European Patent No. EP 0 477 400 describes a fuel injector having a path transformer for a piezoelectric actuator in which the actuator transmits a lifting force to a master piston. The master piston is in force-locking connection to a guide cylinder for a slave piston. The slave piston, the guide cylinder and the master piston sealing the guide cylinder form a hydraulic chamber. A spring, which presses the master piston and the slave piston apart, is situated in the hydraulic chamber. Surrounding an end section of the guide cylinder and the slave piston is a rubber sleeve by which a supply chamber for a viscous hydraulic fluid is sealed from a fuel chamber. The viscosity of the hydraulic fluid is adapted to the ring gap between the slave piston and the guide cylinder.
The slave piston mechanically transmits a lifting movement to a valve needle, for example. When the actuator transmits a lifting movement to the master piston and the guide cylinder, the pressure of the hydraulic fluid in the hydraulic chamber transmits this lifting movement to the slave piston, since the hydraulic fluid in the hydraulic chamber is not compressible and during the short duration of a lift only a very small portion of the hydraulic fluid is able to escape through the ring gap into the supply chamber formed by the rubber sleeve. In the rest phase, when the actuator does not exert any pressure on the master piston, the spring pushes the slave piston out of the guide cylinder and the hydraulic fluid, due to the generated vacuum pressure, enters and refills the hydraulic chamber via the ring gap. In this way, the path transformer automatically adapts to longitudinal expansions and pressure-related expansions of a fuel injector.
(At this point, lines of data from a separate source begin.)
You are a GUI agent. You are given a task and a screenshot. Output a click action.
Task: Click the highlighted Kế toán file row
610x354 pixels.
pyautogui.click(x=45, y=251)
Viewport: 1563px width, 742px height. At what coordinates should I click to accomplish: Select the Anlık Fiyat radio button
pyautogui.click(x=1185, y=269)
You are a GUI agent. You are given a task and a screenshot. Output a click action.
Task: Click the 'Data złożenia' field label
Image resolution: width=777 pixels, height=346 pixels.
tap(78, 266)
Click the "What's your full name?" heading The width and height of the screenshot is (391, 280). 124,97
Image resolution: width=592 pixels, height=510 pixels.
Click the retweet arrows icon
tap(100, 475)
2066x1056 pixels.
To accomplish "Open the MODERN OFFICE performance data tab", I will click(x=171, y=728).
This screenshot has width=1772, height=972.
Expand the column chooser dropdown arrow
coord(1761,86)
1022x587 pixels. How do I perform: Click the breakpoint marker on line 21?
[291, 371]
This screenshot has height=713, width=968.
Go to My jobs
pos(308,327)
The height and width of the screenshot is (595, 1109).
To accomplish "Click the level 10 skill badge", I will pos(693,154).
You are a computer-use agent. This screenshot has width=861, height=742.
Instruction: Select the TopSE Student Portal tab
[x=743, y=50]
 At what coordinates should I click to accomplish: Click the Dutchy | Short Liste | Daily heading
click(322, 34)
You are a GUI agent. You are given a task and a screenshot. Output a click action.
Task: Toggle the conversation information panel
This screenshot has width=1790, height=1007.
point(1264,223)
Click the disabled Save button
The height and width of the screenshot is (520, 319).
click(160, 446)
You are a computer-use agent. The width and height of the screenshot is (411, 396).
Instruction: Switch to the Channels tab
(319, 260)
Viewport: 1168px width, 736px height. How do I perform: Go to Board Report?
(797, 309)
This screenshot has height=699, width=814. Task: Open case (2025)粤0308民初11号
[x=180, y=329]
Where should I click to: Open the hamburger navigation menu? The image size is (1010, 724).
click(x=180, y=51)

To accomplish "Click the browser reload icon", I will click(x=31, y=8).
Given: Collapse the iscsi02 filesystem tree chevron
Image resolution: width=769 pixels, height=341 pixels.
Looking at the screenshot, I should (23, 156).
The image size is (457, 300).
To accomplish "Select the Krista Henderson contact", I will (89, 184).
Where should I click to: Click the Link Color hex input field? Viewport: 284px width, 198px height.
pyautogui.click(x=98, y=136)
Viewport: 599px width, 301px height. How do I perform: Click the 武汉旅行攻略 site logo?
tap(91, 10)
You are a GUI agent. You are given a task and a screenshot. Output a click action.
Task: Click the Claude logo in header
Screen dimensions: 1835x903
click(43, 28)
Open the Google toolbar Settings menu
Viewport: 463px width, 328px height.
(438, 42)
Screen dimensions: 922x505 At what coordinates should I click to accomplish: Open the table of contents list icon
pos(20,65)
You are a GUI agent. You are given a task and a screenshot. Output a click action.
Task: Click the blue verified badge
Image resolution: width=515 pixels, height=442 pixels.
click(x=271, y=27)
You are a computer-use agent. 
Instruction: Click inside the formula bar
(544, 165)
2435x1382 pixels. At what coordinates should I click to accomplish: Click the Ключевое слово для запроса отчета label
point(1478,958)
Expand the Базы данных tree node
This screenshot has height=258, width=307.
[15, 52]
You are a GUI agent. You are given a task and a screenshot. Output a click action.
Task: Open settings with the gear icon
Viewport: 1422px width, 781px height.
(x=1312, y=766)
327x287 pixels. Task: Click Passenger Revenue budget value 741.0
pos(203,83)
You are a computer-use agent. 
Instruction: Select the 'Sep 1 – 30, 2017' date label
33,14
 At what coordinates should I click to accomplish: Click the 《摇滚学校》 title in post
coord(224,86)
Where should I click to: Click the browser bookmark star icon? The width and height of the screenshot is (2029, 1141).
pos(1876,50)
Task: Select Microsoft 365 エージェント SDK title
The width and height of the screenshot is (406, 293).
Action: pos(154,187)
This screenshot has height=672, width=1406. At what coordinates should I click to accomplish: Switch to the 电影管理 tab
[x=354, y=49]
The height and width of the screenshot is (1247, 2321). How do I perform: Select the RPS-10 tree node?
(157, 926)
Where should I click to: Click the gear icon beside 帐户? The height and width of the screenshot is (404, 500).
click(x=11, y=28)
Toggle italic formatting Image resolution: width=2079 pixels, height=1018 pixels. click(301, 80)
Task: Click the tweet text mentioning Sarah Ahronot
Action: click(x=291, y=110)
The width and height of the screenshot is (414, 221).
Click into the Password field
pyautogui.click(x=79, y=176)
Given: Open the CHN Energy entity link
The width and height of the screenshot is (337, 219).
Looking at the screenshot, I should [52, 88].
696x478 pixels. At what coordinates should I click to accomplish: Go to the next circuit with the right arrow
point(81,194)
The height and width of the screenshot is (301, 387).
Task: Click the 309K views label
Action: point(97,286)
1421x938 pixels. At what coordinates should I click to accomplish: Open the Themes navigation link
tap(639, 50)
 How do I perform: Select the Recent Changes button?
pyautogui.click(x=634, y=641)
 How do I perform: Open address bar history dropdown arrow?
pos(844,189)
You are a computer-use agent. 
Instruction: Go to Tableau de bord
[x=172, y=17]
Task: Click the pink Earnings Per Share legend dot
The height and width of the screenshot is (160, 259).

The sealing by a rubber sleeve, which is pressed against the end section of the guide cylinder and the slave piston by two clamping rings, is unsatisfactory in the long term. The highly viscous hydraulic fluid and the fuel thus may mix over time, and the coupler break down. When gasoline, as one possible fuel, reaches the interior of the coupler, a loss of function may occur since this fluid, due to the low viscosity of the gasoline, may rapidly flow through the ring gap and no pressure is able to be generated in the pressure chamber during the brief dynamic lift duration.